Context: Despite multiple attempts to document and quantify the danger of venous thromboembolism (VTE) following prolonged travel, there is still uncertainty about the magnitude of risk and what can be done to lower it.
Objectives: To review the methodologic strength of the literature, estimate the risk of travel-related VTE, evaluate the efficacy of preventive treatments, and develop evidence-based recommendations for practice.
Data sources: Studies identified from MEDLINE from 1966 through December 2005, supplemented by a review of the Cochrane Central Registry of Controlled Trials, the Database of Abstracts of Reviews of Effects, and relevant bibliographies.
Study selection: We included all clinical studies that either reported primary data concerning travel as a risk factor for VTE or tested preventive measures for travel-related VTE.
Data extraction and analysis: Two reviewers reviewed each study independently to assess inclusion criteria, classify research design, and rate methodologic features. The effect of methodologic differences, VTE risk, and travel duration on VTE rate was evaluated using a logistic regression model.
Data synthesis: Twenty-four published reports, totaling 25 studies, met inclusion criteria (6 case-control studies, 10 cohort studies, and 9 randomized controlled trials). Method of screening for VTE [screening ultrasound compared to usual clinical care, odds ratio (OR) 390], outcome measure [all VTE compared to pulmonary embolism (PE) only, OR 21], duration of travel (<6 hours compared to 6-8 hours, OR 0.011), and clinical risk ("higher" risk travelers compared to "lower," OR 3.6) were significantly related to VTE rate. Clinical VTE after prolonged travel is rare [27 PE per million flights diagnosed through usual clinical care, 0.05% symptomatic deep venous thrombosis (DVT) diagnosed through screening ultrasounds], but asymptomatic thrombi of uncertain clinical significance are more common. Graduated compression stockings prevented travel-related VTE (P < 0.05 in 4 of 6 studies), aspirin did not, and low-molecular-weight heparin (LMWH) showed a trend toward efficacy in one study.
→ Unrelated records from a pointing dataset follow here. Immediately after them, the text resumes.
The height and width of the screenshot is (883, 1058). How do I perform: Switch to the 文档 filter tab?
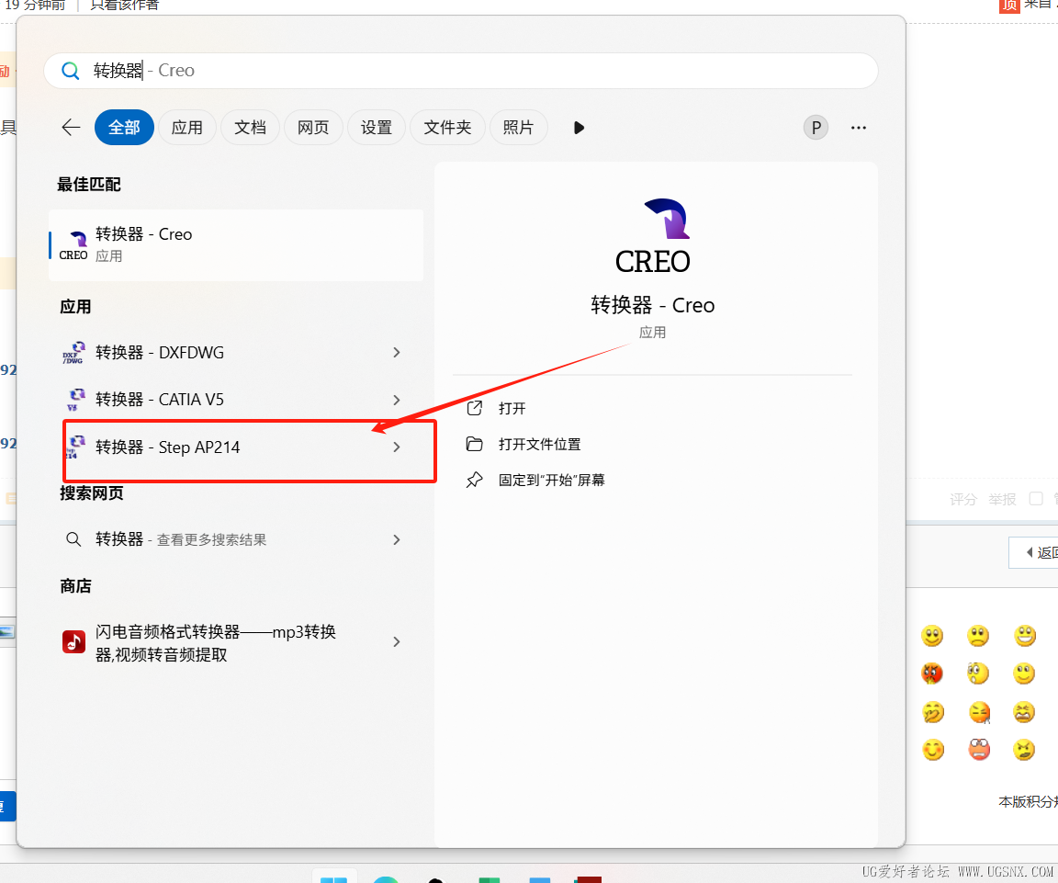pyautogui.click(x=250, y=127)

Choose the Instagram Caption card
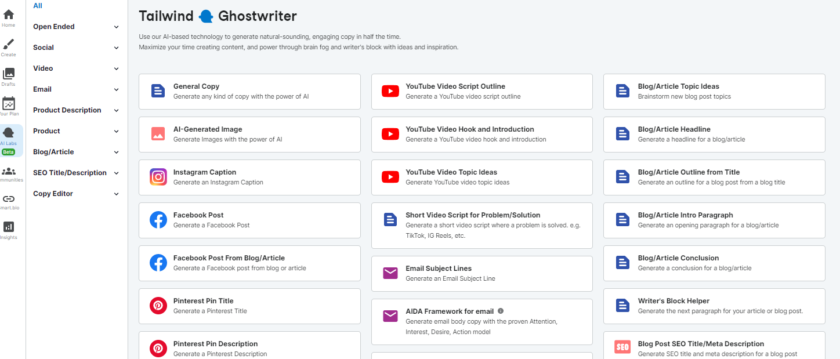pos(249,177)
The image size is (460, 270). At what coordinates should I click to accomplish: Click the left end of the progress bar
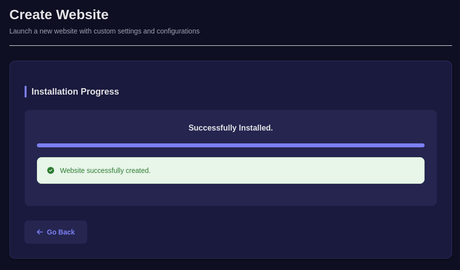click(x=39, y=145)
Conclusions: All travelers, regardless of VTE risk, should avoid dehydration and frequently exercise leg muscles. Travelers on a flight of less than 6 hours and those with no known risk factors for VTE, regardless of the duration of the flight, do not need DVT prophylaxis. Travelers with 1 or more risk factors for VTE should consider graduated compression stockings and/or LMWH for flights longer than 6 hours.